Thursday, January 17, 2019

Border rancher: 'We've found prayer rugs out here'




Prayer rugs typically used in Islamic worship have been found by ranchers and farmers near the U.S.-Mexico border in recent months, suggesting Middle Easterners are penetrating the southern frontier.

The Washington Examiner, reporting from a New Mexico border town, spoke to a rancher who asked to remain anonymous for fear of retaliation by cartels.

"There’s a lot of people coming in not just from Mexico," the rancher said. "People, the general public, just don’t get the terrorist threats of that.

"That’s what’s really scary. You don’t know what’s coming across. We’ve found prayer rugs out here. It’s unreal. It’s not just Mexican nationals that are coming across."

The rancher and six other residents of Animus, New Mexico, told the Examiner this week that illegal migrants from places other than Mexico and Central America are arriving.

"I’ve talked to several agents that I trust. There’s not a lot that I do trust, but the ones I do trust, I talk to them," the rancher told the Examiner during a tour of her property.

"What Border Patrol classifies as OTMs [other than Mexicans] has really increased in the last couple years, but drastically within the last six months. Chinese, Germans, Russians, a lot of Middle Easterners. Those Czechoslovakians they caught over on our neighbor’s just last summer."


DHS: ‘Thousands of terrorists’
The Examiner said that according to government data, six known or suspected terrorists were caught trying to enter the U.S. from Mexico from Oct. 1, 2017, through March 31, 2018.
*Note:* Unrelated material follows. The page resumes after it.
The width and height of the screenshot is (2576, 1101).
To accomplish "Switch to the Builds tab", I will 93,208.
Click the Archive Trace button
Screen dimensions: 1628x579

But the Trump administration has stated 3,700 people from countries with terrorism problems also have been apprehended at the southern border.

Homeland Security Secretary Kirstjen Nielsen told Fox News in an interview this month that DHS has "talked about the thousands — the thousands of terror watch list individuals who traveled through our hemisphere last year."
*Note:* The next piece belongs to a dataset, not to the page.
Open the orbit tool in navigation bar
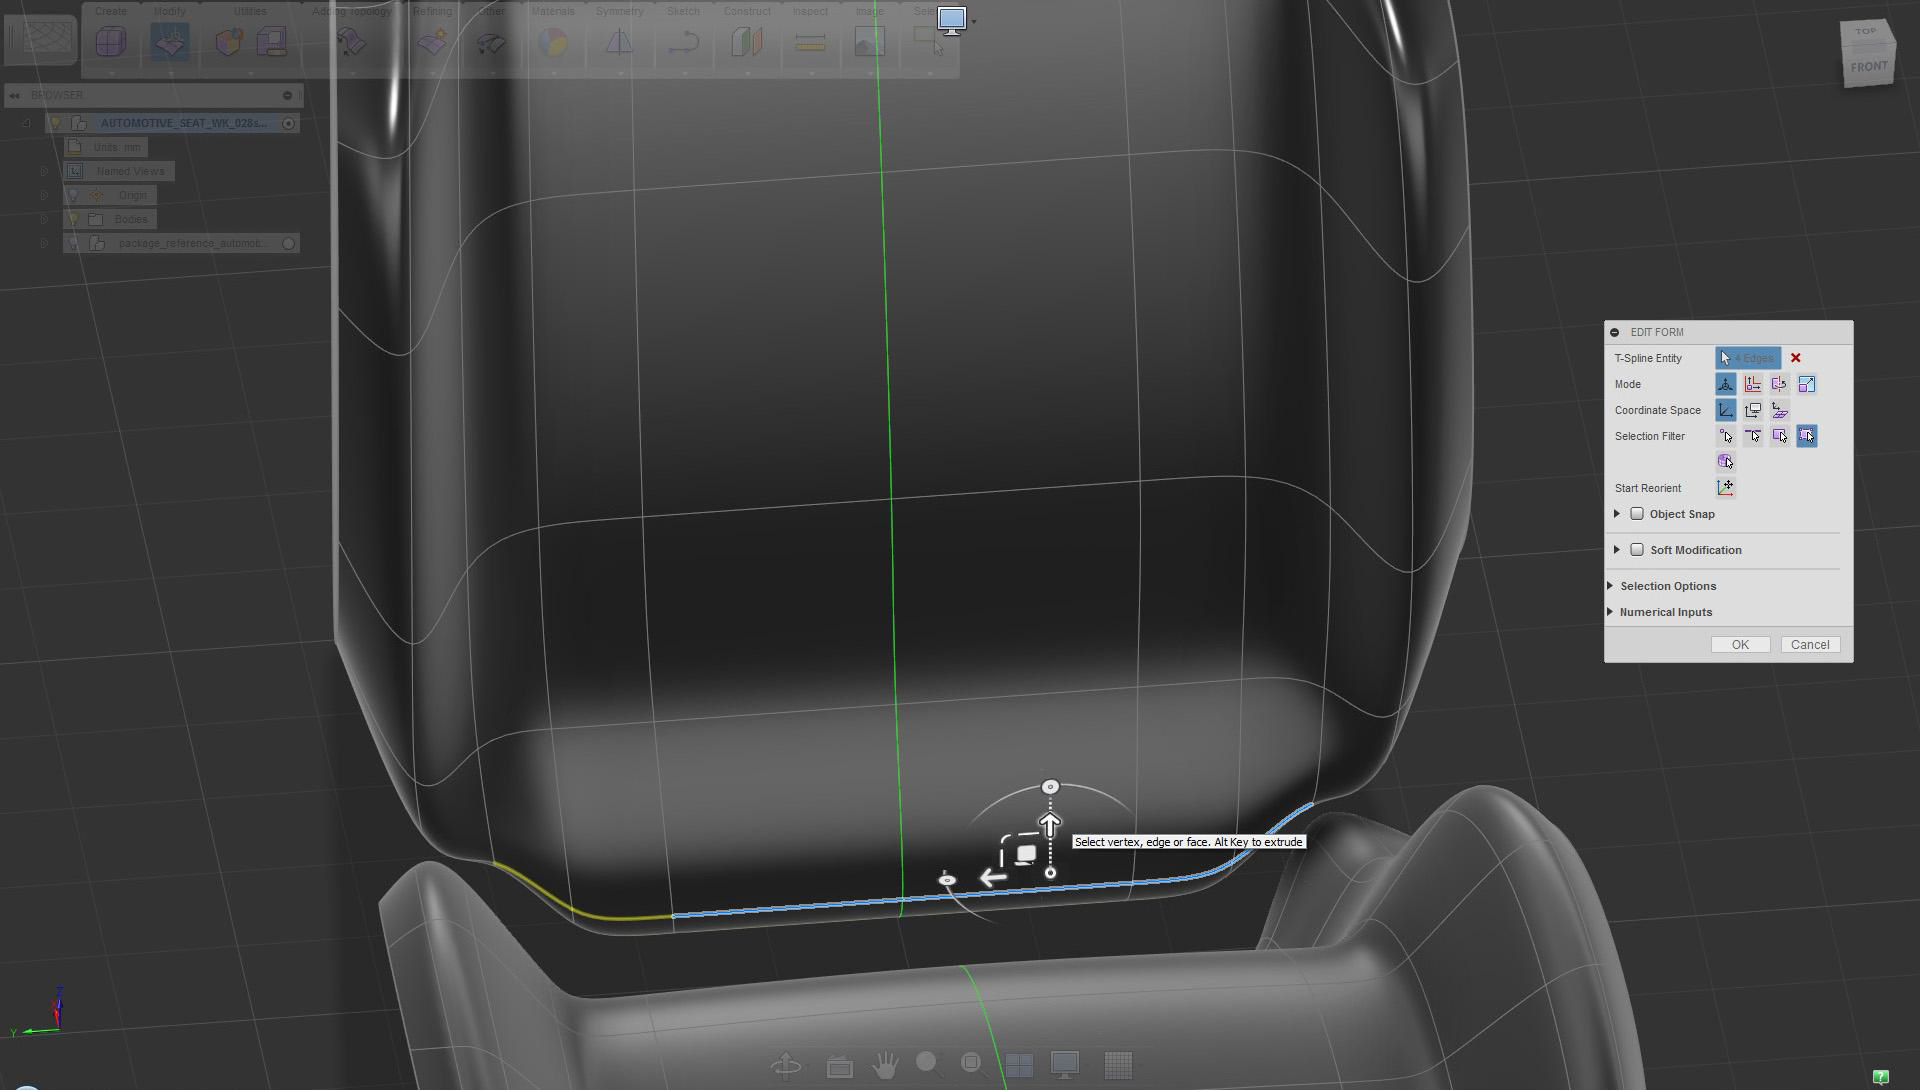The image size is (1920, 1090). (x=786, y=1065)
"To pretend there’s not a danger on an unsecured border, on an open border, is just ridiculous," she said. "It belies common sense."

The Examiner said the U.S. Border Patrol and its parent agency, Customs and Border Protection, did not respond to multiple interview requests.


‘ISIS cells’
WND reported in June a new 20-mile section of wall on the U.S. border with Mexico was being built in an area "where ISIS cells operate and Juárez Cartel smugglers help terrorists through the desert and across the border," according to Judicial Watch, citing law-enforcement officials on both sides of the border.

 

Judicial Watch said an ISIS camp was discovered just a few miles from El Paso. Sources said police had found documents in Arabic and Urdu as well as "plans" of Fort Bliss.

"Muslim prayer rugs were recovered with the documents" during that investigation, Judicial Watch said in a report.

WND reported in May that according to Customs and Border Protection officials, the Laredo sector had apprehended 209 Bangladeshi nationals that year.

"A growing number of illegal aliens from terrorist nations – including Pakistan, Afghanistan and Bangladesh – have tried to enter the U.S. through Mexico in the last few years," Judicial Watch said.

One Bangladeshi who had been detained said he arrived in El Paso after traveling from South America to Juarez, Mexico.

In 2017, Texas issued a warning about ISIS camps just across the border. The Texas Public Safety Threat Overview at the time said the "the current terrorism threat to Texas is elevated."

"We are especially concerned about the potential for terrorist infiltration across the U.S.-Mexico border, particularly as foreign terrorist fighters depart Syria and Iraq and enter global migration flows," the report said.